« Le dernier avertissement » de Mabard Abdias

Poème de Mabard Abdias (1995-) – Partenaire d’AFROpoésie – CAMEROUN

Abdel Ghourem Et Nour El Aïn (esclave D’amour Et Lumière Des Yeux) – Etienne Dinet en 1900 – Musée d’Orsay

Lorsque je serai mère et vieille

Lorsque ma beauté ne t’attirera plus

Je sais que tu n’auras que faire de moi

Avant cela, songe à m’emmener devant le maire

Comme tu me l’avais promis sereinement

Au mois de mai, dans un jardin, au coucher du soleil

Je sais que tu iras te réchauffer avec une femme séduisante,

Une nouvelle conquête qui mettra ton cœur en fête

Tu me feras croire être encore amoureux de moi

En me souriant avec une tête ailleurs,

Et nous ne ferons qu’un couple défavorable.

Nous nous regarderons, assis sur la natte

Avec des yeux hypocrites et envieux

Lorsque je serai mère et veille

Lorsque ma beauté ne t’attirera plus

Tu me laisseras seule sur notre banc préféré

Sur ce banc où autrefois nous causions avec flamme

Où tu me couvrais de caresses tendres et douces

Finissant toujours par un baiser langoureux.

Tu ne cessais de dire que tu m’aimais

Alors qu’aujourd’hui, je compte le nombre de tes « je t’aime »

Tu ne te souviendras plus de ces mille et une choses

Que tu aimais chez moi et de ces petits riens

Qui faisaient battre ton cœur comme le tam-tam nuptial,

De ce plaisir qui descendait, d’une caresse douce

Entre nos jambes, s’éparpiller dans nos veines

Quand nous étions tout nus dans notre vieux lit blanc.

De fois, dans cet élan, nous passions des nuits blanches

Et comme une malédiction, je t’aimerai toujours

Plus comme hier, aujourd’hui, encore moins demain tu ne m’aimeras

Qu’importent alors toutes tes promesses ?

Moi, mon amour se fera de plus en plus fort et serein

Songe à tous ces jours de souvenirs qui s’effacent en toi

Mes souvenirs à moi sont aussi les tiens

Cette vie commune nous lie toujours

Et tu ne pourras tisser d’autres liens

Il est vrai que je serai vieille, très vieille, faiblie par l’âge

Mais toi aussi tu le seras malgré ton apparence

Plus forte, je serai chaque jour à tes côtés

Vois-tu que, moi, chaque jour je t’aime davantage

Plus comme hier, aujourd’hui tu ne m’aimes.

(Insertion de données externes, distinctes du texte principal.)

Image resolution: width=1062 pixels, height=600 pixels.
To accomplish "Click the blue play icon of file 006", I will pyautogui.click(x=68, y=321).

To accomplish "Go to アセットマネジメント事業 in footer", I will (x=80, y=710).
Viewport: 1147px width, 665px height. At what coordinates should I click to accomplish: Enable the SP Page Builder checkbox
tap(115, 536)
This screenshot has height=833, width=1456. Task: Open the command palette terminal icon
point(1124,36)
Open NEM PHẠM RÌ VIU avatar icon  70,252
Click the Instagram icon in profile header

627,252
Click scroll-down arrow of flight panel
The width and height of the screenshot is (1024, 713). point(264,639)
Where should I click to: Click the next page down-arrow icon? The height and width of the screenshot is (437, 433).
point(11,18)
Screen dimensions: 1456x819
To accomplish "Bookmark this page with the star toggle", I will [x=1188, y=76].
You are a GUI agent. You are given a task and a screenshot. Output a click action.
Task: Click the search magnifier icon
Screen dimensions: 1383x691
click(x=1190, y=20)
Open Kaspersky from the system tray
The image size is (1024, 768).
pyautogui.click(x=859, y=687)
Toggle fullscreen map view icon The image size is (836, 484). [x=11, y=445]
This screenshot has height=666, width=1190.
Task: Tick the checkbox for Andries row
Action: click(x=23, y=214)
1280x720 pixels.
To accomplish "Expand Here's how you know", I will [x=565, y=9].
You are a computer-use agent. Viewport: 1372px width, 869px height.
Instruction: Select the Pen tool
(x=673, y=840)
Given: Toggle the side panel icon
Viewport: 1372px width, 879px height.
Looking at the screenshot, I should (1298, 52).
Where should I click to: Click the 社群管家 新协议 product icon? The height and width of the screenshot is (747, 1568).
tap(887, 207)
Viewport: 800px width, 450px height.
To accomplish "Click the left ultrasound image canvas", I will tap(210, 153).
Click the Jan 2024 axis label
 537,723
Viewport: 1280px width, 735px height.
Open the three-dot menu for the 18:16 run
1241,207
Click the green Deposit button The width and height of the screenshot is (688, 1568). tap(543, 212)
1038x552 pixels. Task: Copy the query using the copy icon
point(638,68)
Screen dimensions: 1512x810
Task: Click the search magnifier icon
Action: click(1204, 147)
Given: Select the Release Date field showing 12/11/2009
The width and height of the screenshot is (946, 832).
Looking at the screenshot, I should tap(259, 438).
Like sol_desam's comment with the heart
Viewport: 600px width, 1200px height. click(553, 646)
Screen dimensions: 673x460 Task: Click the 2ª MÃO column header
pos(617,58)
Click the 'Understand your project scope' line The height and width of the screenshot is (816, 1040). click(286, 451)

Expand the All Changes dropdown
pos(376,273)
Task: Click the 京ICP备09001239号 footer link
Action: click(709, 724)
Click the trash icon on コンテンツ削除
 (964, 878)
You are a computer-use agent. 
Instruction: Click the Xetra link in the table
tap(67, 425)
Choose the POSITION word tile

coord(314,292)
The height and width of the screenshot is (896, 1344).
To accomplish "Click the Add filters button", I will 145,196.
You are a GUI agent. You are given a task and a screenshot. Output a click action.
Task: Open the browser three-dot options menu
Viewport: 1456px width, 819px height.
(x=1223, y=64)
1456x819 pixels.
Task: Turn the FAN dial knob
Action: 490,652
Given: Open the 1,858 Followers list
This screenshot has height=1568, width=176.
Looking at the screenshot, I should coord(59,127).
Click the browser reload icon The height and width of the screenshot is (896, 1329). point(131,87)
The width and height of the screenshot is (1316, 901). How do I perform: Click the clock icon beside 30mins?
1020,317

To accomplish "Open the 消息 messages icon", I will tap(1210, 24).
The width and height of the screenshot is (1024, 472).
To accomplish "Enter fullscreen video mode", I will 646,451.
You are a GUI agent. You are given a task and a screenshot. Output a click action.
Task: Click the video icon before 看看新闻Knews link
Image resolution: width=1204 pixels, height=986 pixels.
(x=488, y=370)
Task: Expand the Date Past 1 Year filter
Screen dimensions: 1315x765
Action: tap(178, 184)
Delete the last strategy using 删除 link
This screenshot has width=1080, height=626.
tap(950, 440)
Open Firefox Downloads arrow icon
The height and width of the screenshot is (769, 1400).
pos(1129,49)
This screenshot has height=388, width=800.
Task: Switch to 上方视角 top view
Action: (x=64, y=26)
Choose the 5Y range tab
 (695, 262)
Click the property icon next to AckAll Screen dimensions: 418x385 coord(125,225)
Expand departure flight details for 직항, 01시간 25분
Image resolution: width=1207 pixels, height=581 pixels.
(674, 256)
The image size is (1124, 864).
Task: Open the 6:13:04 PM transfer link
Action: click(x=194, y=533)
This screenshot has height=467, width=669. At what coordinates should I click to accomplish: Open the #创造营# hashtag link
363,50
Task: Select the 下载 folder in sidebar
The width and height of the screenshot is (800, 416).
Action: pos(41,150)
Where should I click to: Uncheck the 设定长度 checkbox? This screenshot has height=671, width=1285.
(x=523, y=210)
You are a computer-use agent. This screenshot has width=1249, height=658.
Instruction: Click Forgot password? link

Et de ce cher mariage que j’attends comme un rêve,

Je veux qu’au fond de mon cœur, qu’il se réalise

J’aimerai avoir l’impression que cette illusion ne sera que brève

Pour que je savoure avec douceur cet hymen

Mais tu t’en fous de ce vœu qui m’est si cher

Gâchant ainsi ma fraîcheur et ma jeunesse

Je n’ai que faire de ta richesse si ce n’est celle de ton cœur

Pour qui je me suis réservée et laissée aller comme une folle

Ainsi, de ce passé de bonheur qui veut s’achever,

Ma mémoire ne peut oublier ses délices

Et de ce cher mariage que j’attends comme un rêve,

Je veux qu’au fond de mon cœur, qu’il se réalise.

Lorsque je serai mère et vieille

Lorsque ma beauté ne t’attirera plus

Je sais que tu n’auras que faire de moi

Avant cela, songe à m’emmener devant le maire

Comme tu me l’avais promis sereinement

Au mois de mai, dans un jardin, au coucher du soleil

Je sais que tu iras te réchauffer avec une femme séduisante,

Une nouvelle conquête qui mettra ton cœur en fête

Je veux encore être heureuse comme au jour d’antan,

Souris-moi sincèrement en branlant la tête

Parle-moi d’amour comme tu savais le faire

Je veux que tu me regardes, assis sur notre natte

Avec des yeux attendris et brillants

Emmène-moi devant le maire pour que

Lorsque tu seras vieux et que je serai vieille,

Que nous soyons un couple heureux

Vivant en paix avec ses beaux enfants

Pour que ma garantie et ma place soient certaines

Sinon, je franchirai le seuil de ta maison

En effaçant pour toujours tous ces beaux moments passés ensemble.


In revue Art et Vers, N°19, 2ème trimestre 2022, pp 29-31.